Saved data entries.
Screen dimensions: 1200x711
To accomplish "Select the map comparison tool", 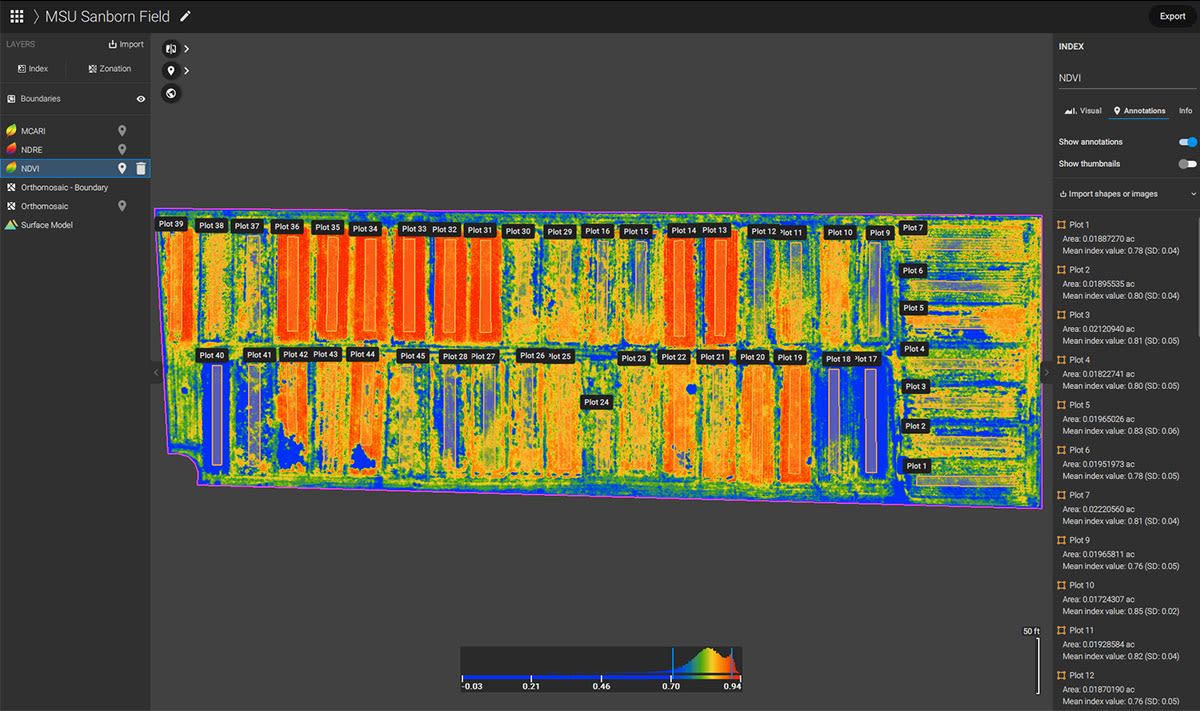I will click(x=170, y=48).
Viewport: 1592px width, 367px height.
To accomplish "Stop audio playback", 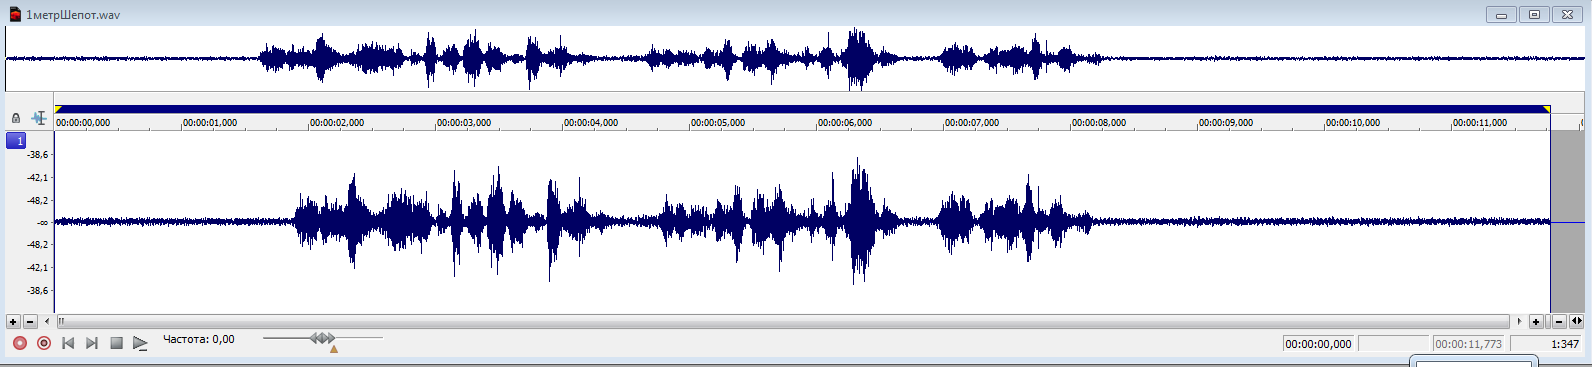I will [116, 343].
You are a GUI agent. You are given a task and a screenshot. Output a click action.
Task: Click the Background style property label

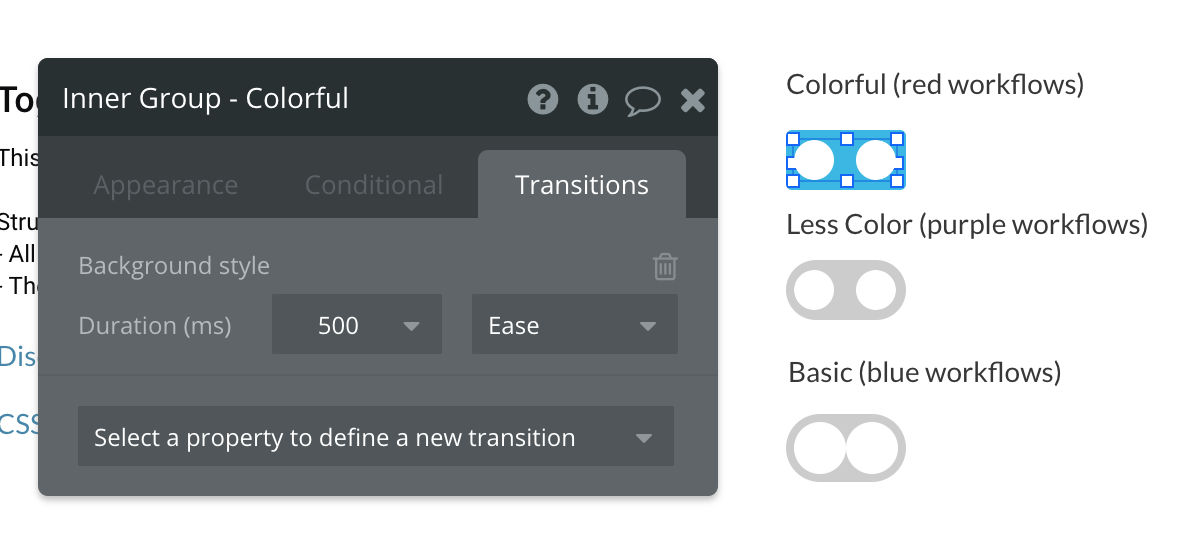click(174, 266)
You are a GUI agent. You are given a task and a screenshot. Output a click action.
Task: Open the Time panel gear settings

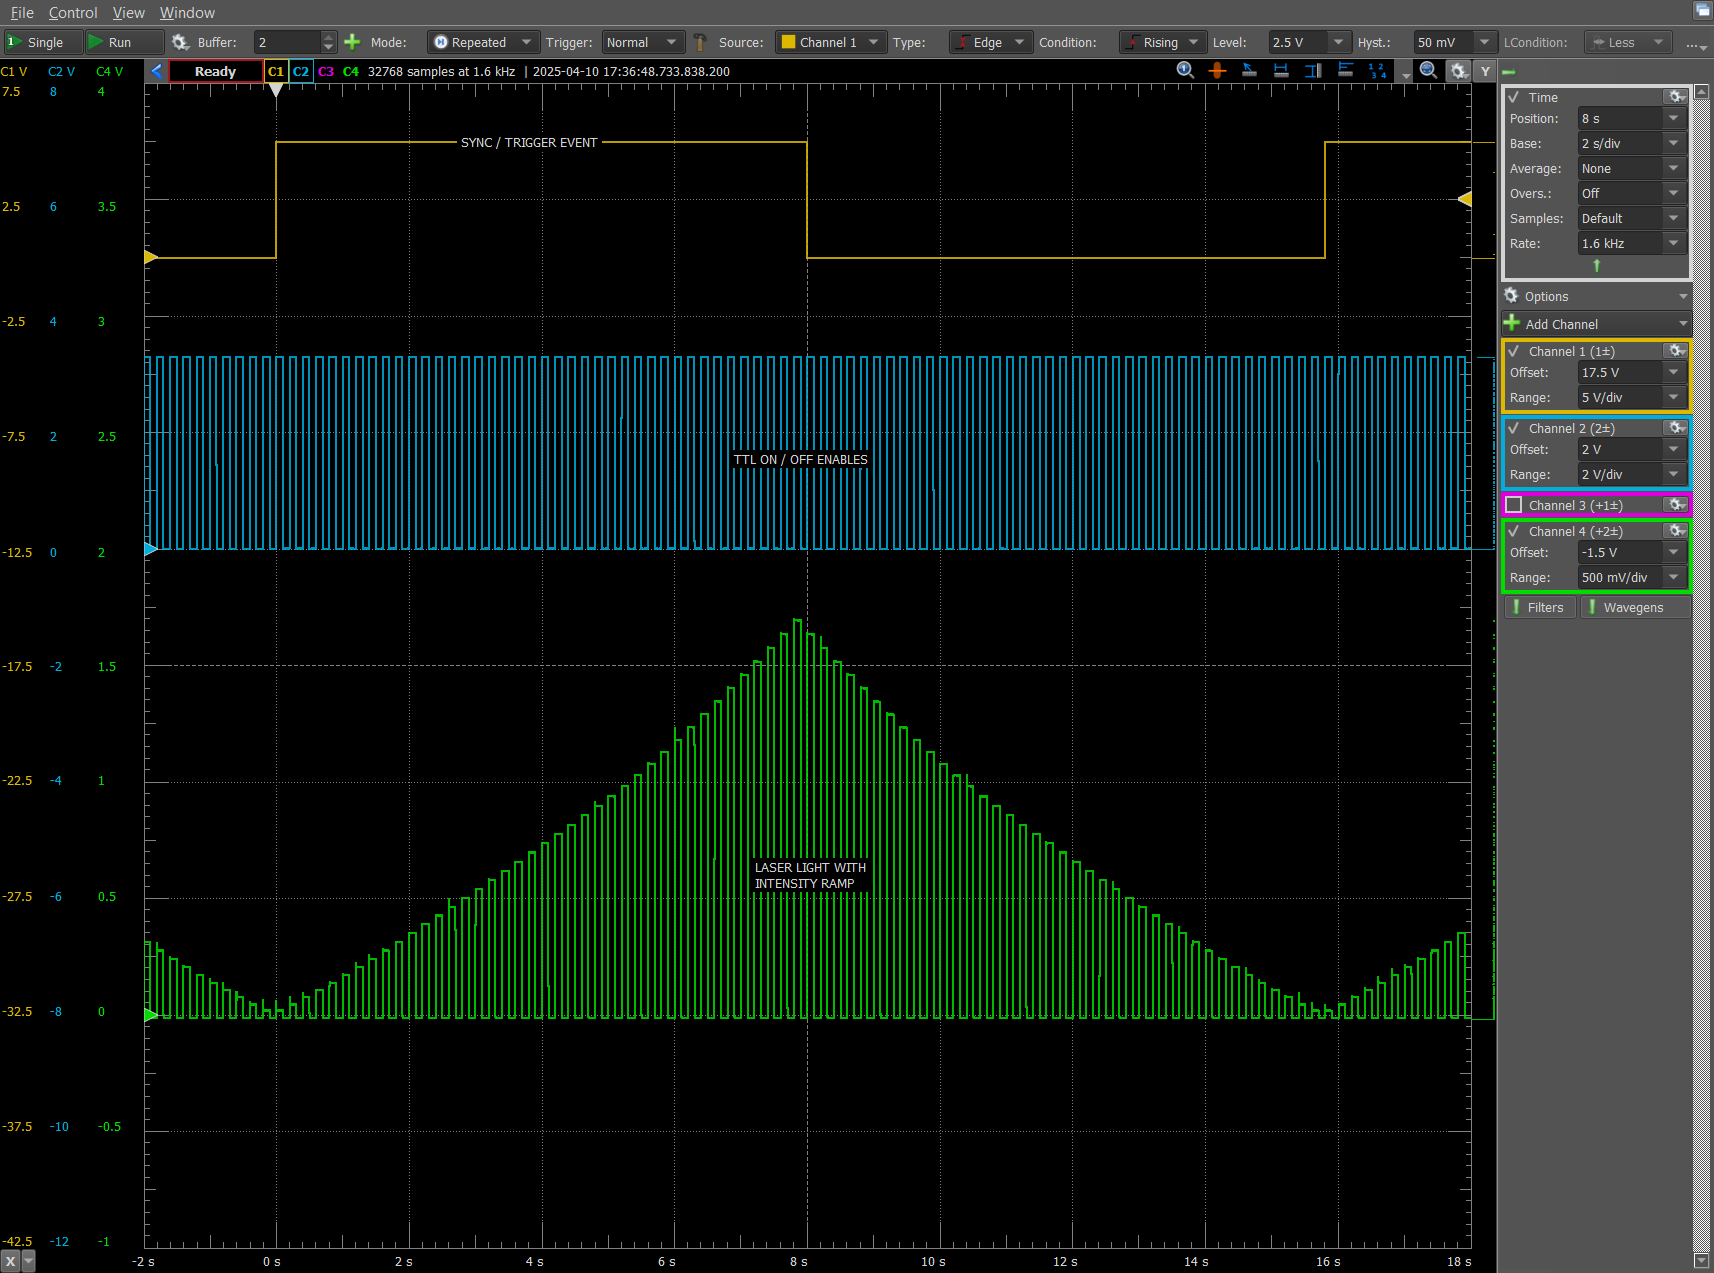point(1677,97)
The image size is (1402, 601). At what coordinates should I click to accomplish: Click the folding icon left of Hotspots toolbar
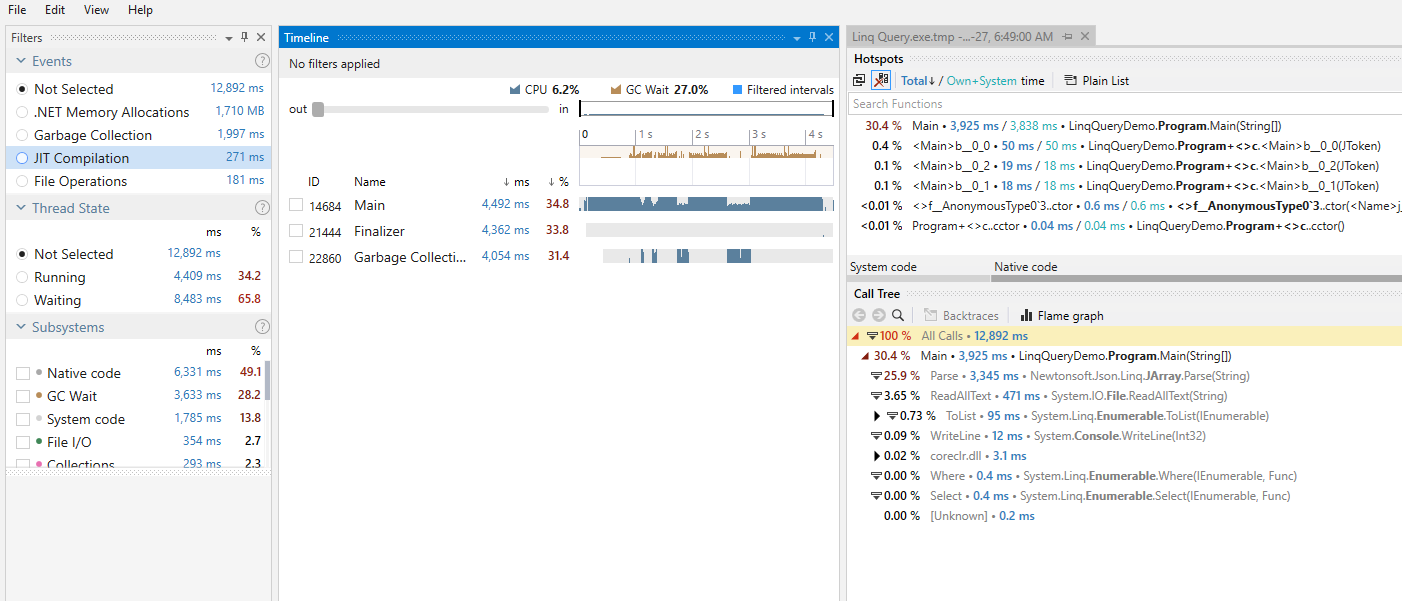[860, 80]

Your instructions. Take the line containing "Task: Click the" and every line after it up to the end of the entries, and quote them exactly. Both ends count; the pictures do not.

Answer to the exercise.
Task: Click the Background style property label

click(174, 266)
You are a GUI agent. You are given a task and a screenshot. Output a click action.
Task: Open the Time panel gear settings

point(1677,97)
The image size is (1402, 601). At what coordinates should I click to accomplish: Click the folding icon left of Hotspots toolbar
[860, 80]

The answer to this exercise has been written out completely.